EXERCISE OBJECTIVE → In the entries, find all lines that hold the word "labeled" and copy them.

_ _ _ _

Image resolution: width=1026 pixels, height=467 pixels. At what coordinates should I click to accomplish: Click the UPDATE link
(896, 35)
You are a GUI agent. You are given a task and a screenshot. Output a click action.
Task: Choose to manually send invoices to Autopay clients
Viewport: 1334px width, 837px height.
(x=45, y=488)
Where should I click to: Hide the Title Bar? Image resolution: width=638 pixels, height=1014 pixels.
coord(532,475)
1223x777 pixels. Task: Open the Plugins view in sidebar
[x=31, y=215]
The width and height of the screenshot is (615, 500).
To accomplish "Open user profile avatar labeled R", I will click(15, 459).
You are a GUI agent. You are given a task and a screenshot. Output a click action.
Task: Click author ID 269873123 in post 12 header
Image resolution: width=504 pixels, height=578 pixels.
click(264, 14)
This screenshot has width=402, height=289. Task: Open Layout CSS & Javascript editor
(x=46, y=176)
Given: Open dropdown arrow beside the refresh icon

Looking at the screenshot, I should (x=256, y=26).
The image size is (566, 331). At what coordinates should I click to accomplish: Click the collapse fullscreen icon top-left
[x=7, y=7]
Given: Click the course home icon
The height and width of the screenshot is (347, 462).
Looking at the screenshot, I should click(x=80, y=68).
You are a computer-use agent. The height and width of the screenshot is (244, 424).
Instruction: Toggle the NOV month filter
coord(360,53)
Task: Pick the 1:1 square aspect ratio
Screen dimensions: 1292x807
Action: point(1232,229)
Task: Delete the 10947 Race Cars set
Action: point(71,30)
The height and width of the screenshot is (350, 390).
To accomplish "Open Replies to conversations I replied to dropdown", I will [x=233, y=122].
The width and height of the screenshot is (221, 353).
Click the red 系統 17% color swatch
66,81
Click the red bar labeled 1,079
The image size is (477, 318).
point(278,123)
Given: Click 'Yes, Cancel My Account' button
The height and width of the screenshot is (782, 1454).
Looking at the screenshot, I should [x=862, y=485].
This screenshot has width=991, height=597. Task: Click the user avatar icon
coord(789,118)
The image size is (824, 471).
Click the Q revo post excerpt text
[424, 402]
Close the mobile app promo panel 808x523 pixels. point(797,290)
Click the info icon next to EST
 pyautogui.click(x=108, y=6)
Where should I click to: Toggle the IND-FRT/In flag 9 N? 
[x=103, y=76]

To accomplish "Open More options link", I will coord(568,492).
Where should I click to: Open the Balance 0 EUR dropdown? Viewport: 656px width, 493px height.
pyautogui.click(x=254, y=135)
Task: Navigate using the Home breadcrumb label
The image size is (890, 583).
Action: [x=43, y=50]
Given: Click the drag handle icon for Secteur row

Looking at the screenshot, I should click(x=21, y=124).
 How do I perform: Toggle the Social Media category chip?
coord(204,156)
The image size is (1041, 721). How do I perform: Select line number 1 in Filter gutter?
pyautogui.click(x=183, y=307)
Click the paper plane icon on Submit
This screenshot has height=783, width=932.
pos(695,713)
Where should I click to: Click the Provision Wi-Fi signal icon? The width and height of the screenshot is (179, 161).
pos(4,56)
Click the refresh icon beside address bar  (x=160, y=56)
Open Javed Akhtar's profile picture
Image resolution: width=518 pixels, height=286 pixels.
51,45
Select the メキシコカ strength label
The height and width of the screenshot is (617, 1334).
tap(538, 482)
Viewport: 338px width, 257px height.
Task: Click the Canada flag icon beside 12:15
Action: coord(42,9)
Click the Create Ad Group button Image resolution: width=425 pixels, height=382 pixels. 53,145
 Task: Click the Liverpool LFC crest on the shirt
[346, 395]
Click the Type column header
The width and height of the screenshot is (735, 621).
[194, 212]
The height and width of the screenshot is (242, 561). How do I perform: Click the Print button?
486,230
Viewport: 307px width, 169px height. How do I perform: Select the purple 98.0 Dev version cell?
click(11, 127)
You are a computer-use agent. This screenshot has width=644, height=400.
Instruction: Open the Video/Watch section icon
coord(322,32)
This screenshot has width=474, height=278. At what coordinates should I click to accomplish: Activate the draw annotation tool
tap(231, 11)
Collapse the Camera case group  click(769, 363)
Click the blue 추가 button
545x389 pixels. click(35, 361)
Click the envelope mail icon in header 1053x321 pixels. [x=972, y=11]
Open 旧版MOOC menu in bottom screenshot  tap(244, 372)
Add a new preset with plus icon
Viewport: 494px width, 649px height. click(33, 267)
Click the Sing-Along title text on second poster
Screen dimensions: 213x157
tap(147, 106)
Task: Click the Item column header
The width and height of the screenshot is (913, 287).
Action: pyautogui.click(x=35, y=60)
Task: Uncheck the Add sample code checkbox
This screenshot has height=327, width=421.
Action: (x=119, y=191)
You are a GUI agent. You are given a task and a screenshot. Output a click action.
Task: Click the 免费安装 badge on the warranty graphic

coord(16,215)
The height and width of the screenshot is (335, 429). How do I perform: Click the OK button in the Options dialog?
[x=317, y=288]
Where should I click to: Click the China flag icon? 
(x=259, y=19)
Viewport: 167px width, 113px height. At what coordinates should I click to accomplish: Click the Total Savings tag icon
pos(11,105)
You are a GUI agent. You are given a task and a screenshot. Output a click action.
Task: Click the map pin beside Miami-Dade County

_ _ _ _

RESPONSE AREA →
To accomplish "Open user profile avatar labeled R", I will click(15, 459).
Click the red bar labeled 1,079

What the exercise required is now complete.